するとジューッと音が鳴り、食欲をそそられたのか、那岐さんが台所にやってきた。髪が濡れているので、お風呂上がりのようだ。
「飯、なに?」
冷蔵庫から取り出した麦茶をグラスに注ぎながら尋ねてくる彼に、私はフライパンを傾けて中を見せる。
「鶏むね肉のポン酢焼きです。疲れて帰ってきたときはつい、ポン酢料理ばっかり作っちゃうんですよね」
火が入ったのを確認してお皿に盛りつけて、今度はひじき、しそ入りの卵焼きを作るためにボールの中に卵をふたつ入れる。
そこへひじきを大さじ一杯、しそ適量、塩と醤油を少々投入し、かき混ぜた。
「ひじきとしそが入った卵焼きか……うまそうだな」
私の手元を覗き込んできた彼を見上げると、その視線は熱心にフライパンに注がれている。
料理、好きなんだな。
昨日とお互いの立場が逆転していることがなんだか面白くて、私はふふっと笑う。
「これ、よく貧血になる妹のために作ってあげてたんです」
具が沈まないように混ぜて固めて流し込むを繰り返し、卵を巻いていく。出来上がるとまな板の上に乗せて、縦に切っていった。
「ひじきは鉄分が豊富だからな」
あえて妹のことに触れずに、ひじきについての感想を寄越す那岐さんの優しさが心に染みる。
確かにこの卵焼きを見て切なくはなるけれど、最後に茜に会えたからか、悲観することはなくなった。
茜との思い出を辛いことや苦しいことだけで、固めてしまいたくないからかもしれない。
「これからは、那岐さんが妹の代わりに食べてくださいね」
鮭の炊き込みご飯、鶏むね肉のポン酢焼き、ひじきとしそ入り卵焼き。私の作る料理は家族にも、潰れた食堂のお客さんにも出したことがあるものばかり。
でも、今はどちらにも作ってあげることはできないから、同居人である彼のために作ろう。料理に込められた思い出を忘れないようにするために。
「仕方ねえな」
わざとらしく面倒そうに頭を掻いた彼に、炊き立てご飯の湯気にも似た温もりを感じながら、自分の顔が綻んでいくのを感じる。
「ふふっ、ありがとうございます」
もし正一さんの言った通り、死したあとに死者の国で妹に会えるのなら。永遠の別れではない。

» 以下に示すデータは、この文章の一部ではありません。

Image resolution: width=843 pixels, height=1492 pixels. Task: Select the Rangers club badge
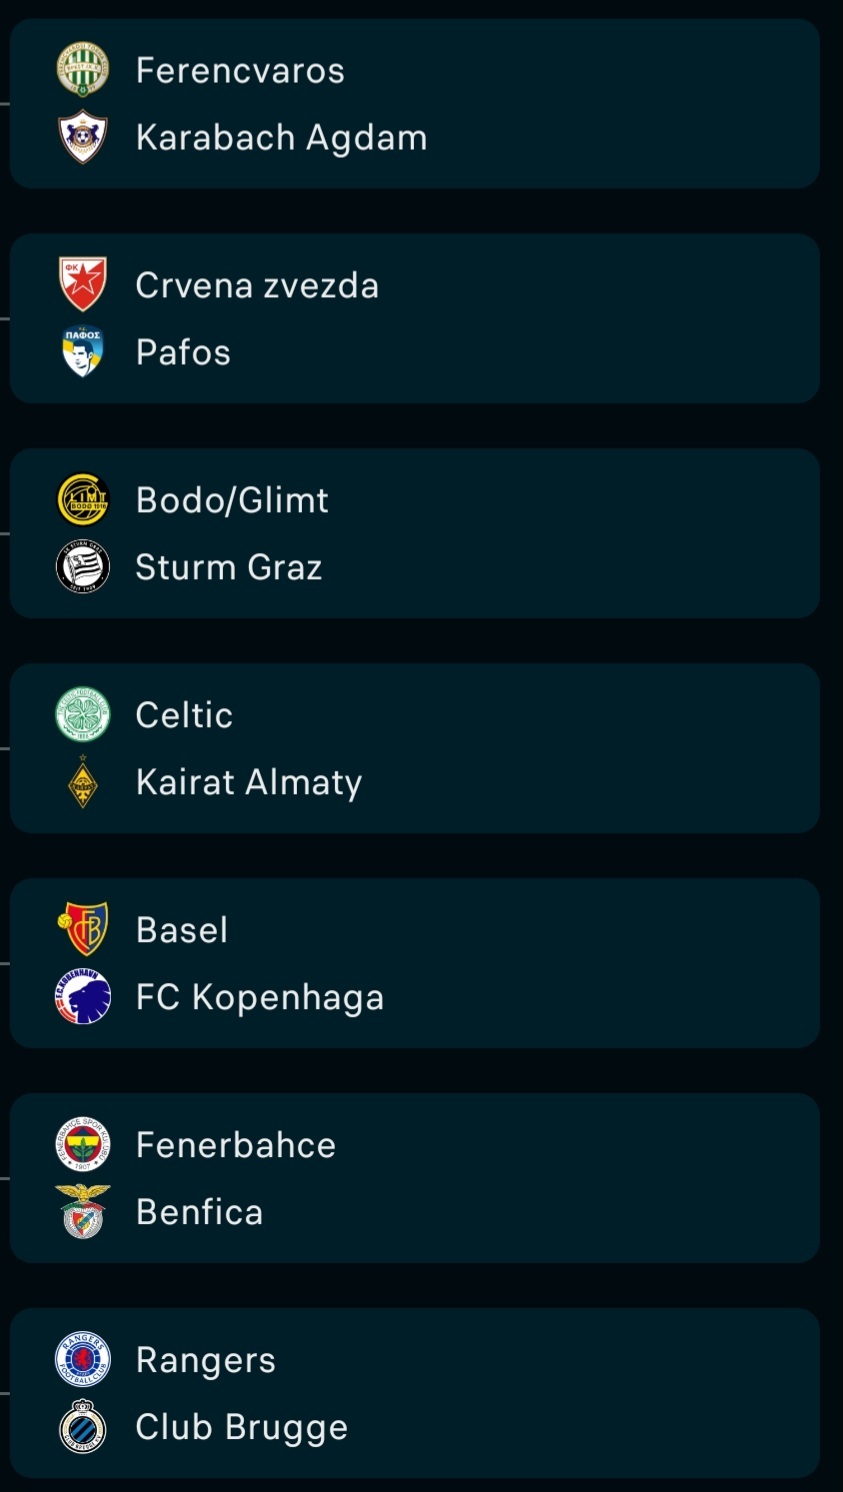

だから茜、お姉ちゃんはそのときまで、この世界で精一杯生きてみせるよ。
『旅客機一二六便が伊豆三原山に墜落した飛行機事故から二年、あっという間でしたね』
テレビから聞こえてきたニュースキャスターの声に、私はお味噌汁が入っているお碗から顔を上げた。
「もう二年経つんですね」
朝食の席で誰に問うでもなく呟く。今私が見ているのは二年前に起きた旅客機墜落事故のニュースだ。
ちょうど二年が経つので、その特集が組まれているようだった。
「部品脱落で燃料タンクが破損、機体火災が起こったのが原因で墜落したんだったな」
一応会話に参加してくれているらしい彼は、黙々とタラマヨソースを絡めたイカサラダを食べている。

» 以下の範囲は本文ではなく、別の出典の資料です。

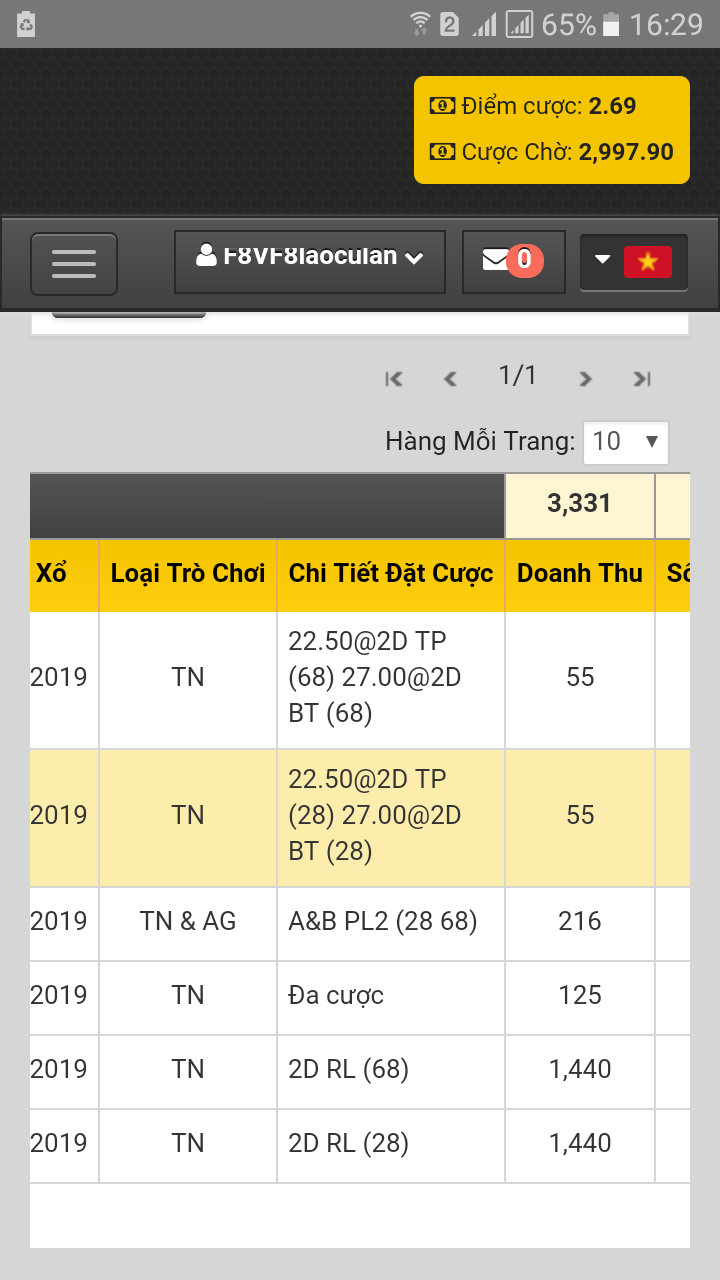
Task: Go to the next results page
Action: click(x=586, y=378)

私もそれをひょいっと箸で掴んで口に放り込む。口の中でピリッとした辛さとマヨネーズのまろやかさが絶妙にマッチして、頬が落ちそうになった。
「んーっ、語彙力ないって言われちゃうかもしれませんが、おいしいです」
「小学生並みの感想だな」
「うっ、そこまで言わなくても……」
口は禍の元ということわざを知らないのだろうか。いつか人の恨みを買って、背後から刺されるに違いない、彼は。
「それ、ばあちゃんには不評だった」
唐突な報告に「え?」と聞き返せば、那岐さんはじっとサラダを見つめたまま遠い目をする。
「調味料のさしすせそに入らないマヨネーズは、ばあちゃんにはオシャレすぎるって」
「ああ、確かに気持ちはわからなくないかも。うちの食堂も祖母の代から続いてるんですけど、和食がメインですから」
調味料のさしすせそ――砂糖、塩、酢、醤油、味噌は年齢に関わらず日本人なら誰にとっても慣れ親しんだ味だろう。
いつか見た番組で、マヨネーズやケチャップなどを使う洋食は戦後二十年かけていっそう欧米化に進んだのだと目にしたことがある。
那岐さんの年齢からするに、おばあさんは八十代くらいが妥当だろうから、洋食が広まった当時は二十代。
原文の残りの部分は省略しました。